[Stored entries]
--- --- ---

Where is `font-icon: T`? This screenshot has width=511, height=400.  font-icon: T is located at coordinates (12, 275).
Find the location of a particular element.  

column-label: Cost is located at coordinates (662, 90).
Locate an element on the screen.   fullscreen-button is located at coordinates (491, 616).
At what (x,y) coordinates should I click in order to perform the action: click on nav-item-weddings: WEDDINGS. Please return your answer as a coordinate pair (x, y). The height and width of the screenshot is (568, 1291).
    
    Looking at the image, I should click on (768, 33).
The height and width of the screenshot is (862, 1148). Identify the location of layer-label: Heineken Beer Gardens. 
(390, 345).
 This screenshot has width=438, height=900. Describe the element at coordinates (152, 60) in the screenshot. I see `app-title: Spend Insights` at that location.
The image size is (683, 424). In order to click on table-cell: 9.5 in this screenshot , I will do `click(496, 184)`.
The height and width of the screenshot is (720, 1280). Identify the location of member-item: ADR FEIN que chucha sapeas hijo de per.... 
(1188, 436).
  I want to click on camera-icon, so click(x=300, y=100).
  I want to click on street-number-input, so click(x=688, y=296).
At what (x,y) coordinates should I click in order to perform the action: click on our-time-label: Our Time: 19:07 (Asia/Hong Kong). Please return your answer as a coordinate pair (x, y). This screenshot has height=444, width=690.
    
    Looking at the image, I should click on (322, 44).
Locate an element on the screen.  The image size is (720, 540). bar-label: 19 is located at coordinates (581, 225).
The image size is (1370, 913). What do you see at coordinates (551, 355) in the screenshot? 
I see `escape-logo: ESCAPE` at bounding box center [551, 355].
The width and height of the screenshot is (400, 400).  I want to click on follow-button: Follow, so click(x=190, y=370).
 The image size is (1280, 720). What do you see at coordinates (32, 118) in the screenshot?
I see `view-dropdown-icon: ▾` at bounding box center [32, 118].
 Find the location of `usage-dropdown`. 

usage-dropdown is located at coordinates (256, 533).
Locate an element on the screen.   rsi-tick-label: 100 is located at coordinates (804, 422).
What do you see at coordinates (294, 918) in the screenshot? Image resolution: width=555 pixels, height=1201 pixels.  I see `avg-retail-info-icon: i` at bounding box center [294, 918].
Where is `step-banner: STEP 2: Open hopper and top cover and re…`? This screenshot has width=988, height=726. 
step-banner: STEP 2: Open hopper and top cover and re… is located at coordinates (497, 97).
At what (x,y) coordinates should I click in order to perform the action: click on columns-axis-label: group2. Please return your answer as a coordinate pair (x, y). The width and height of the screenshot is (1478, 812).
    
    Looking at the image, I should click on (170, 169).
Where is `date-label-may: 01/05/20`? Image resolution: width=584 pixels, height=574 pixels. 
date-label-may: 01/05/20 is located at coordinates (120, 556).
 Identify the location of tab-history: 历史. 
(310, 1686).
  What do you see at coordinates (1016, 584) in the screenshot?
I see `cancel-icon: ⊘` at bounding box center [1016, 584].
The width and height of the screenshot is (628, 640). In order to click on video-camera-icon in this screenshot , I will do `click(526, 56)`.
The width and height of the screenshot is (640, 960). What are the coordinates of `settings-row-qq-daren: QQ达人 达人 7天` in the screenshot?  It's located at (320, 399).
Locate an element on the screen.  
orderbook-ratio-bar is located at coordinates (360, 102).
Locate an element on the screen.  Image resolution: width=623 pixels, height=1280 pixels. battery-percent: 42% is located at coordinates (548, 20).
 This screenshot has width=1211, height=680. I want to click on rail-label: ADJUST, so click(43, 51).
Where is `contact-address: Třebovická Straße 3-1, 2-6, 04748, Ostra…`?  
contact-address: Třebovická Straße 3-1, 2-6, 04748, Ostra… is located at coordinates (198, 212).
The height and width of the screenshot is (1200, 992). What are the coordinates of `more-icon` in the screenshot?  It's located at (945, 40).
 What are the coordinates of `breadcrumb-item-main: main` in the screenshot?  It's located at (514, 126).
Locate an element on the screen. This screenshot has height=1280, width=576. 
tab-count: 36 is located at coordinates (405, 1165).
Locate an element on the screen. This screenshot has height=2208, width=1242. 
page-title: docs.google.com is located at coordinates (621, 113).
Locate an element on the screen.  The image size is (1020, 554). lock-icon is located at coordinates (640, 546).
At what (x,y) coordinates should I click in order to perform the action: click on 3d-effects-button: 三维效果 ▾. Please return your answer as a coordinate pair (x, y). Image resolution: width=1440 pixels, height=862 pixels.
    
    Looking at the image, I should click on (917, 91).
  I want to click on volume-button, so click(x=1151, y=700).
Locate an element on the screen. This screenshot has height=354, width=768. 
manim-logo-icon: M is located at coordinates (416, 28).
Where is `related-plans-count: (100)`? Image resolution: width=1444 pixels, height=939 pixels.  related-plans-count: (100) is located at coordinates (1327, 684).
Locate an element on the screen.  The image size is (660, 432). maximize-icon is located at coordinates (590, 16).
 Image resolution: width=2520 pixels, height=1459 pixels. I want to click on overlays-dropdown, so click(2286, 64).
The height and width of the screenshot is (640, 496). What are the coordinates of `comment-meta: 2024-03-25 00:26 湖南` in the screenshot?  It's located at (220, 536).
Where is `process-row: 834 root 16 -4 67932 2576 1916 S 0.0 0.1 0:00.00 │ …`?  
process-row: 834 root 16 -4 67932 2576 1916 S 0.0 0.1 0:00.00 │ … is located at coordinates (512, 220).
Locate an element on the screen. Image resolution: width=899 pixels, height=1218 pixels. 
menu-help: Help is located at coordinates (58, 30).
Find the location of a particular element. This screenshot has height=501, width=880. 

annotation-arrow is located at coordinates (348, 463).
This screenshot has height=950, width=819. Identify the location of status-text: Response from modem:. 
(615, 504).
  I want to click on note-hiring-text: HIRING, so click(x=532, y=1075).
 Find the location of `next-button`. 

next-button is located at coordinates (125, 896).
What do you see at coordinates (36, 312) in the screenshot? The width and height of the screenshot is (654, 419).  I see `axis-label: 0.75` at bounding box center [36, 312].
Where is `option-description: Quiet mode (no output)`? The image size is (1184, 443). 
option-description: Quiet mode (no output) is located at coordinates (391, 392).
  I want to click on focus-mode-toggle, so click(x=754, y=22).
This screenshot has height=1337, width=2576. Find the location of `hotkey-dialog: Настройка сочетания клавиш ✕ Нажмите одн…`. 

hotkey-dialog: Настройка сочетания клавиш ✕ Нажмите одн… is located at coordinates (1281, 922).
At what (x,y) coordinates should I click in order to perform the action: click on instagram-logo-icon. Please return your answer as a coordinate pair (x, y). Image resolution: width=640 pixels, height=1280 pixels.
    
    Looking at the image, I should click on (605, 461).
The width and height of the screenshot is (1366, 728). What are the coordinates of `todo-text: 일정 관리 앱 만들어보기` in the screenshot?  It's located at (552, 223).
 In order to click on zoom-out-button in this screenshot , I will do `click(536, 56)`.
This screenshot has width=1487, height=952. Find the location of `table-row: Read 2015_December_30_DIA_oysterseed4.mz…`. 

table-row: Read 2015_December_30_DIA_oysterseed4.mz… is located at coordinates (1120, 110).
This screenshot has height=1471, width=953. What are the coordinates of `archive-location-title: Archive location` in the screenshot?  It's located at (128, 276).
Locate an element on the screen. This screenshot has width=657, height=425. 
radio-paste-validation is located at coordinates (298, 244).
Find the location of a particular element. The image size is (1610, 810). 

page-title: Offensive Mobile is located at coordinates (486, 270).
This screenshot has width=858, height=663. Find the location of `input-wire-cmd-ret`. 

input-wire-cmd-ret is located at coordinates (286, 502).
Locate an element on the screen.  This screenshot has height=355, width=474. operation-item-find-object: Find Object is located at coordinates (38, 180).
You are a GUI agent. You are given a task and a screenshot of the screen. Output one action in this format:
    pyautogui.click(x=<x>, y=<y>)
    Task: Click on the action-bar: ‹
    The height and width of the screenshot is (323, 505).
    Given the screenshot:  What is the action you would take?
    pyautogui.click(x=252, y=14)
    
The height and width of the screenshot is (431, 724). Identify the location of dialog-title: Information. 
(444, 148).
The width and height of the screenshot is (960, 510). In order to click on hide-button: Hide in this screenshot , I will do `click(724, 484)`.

--- --- ---

Reproduce the lines of the listing above verbatim, from the line containing "The width and height of the screenshot is (1366, 728)." through the line containing "(444, 148).", including both of those lines.

The width and height of the screenshot is (1366, 728). What are the coordinates of `todo-text: 일정 관리 앱 만들어보기` in the screenshot?  It's located at (552, 223).
 In order to click on zoom-out-button in this screenshot , I will do `click(536, 56)`.
This screenshot has width=1487, height=952. Find the location of `table-row: Read 2015_December_30_DIA_oysterseed4.mz…`. 

table-row: Read 2015_December_30_DIA_oysterseed4.mz… is located at coordinates (1120, 110).
This screenshot has height=1471, width=953. What are the coordinates of `archive-location-title: Archive location` in the screenshot?  It's located at (128, 276).
Locate an element on the screen. This screenshot has width=657, height=425. 
radio-paste-validation is located at coordinates (298, 244).
Find the location of a particular element. The image size is (1610, 810). 

page-title: Offensive Mobile is located at coordinates (486, 270).
This screenshot has width=858, height=663. Find the location of `input-wire-cmd-ret`. 

input-wire-cmd-ret is located at coordinates (286, 502).
Locate an element on the screen.  This screenshot has height=355, width=474. operation-item-find-object: Find Object is located at coordinates (38, 180).
You are a GUI agent. You are given a task and a screenshot of the screen. Output one action in this format:
    pyautogui.click(x=<x>, y=<y>)
    Task: Click on the action-bar: ‹
    The height and width of the screenshot is (323, 505).
    Given the screenshot:  What is the action you would take?
    pyautogui.click(x=252, y=14)
    
The height and width of the screenshot is (431, 724). Identify the location of dialog-title: Information. 
(444, 148).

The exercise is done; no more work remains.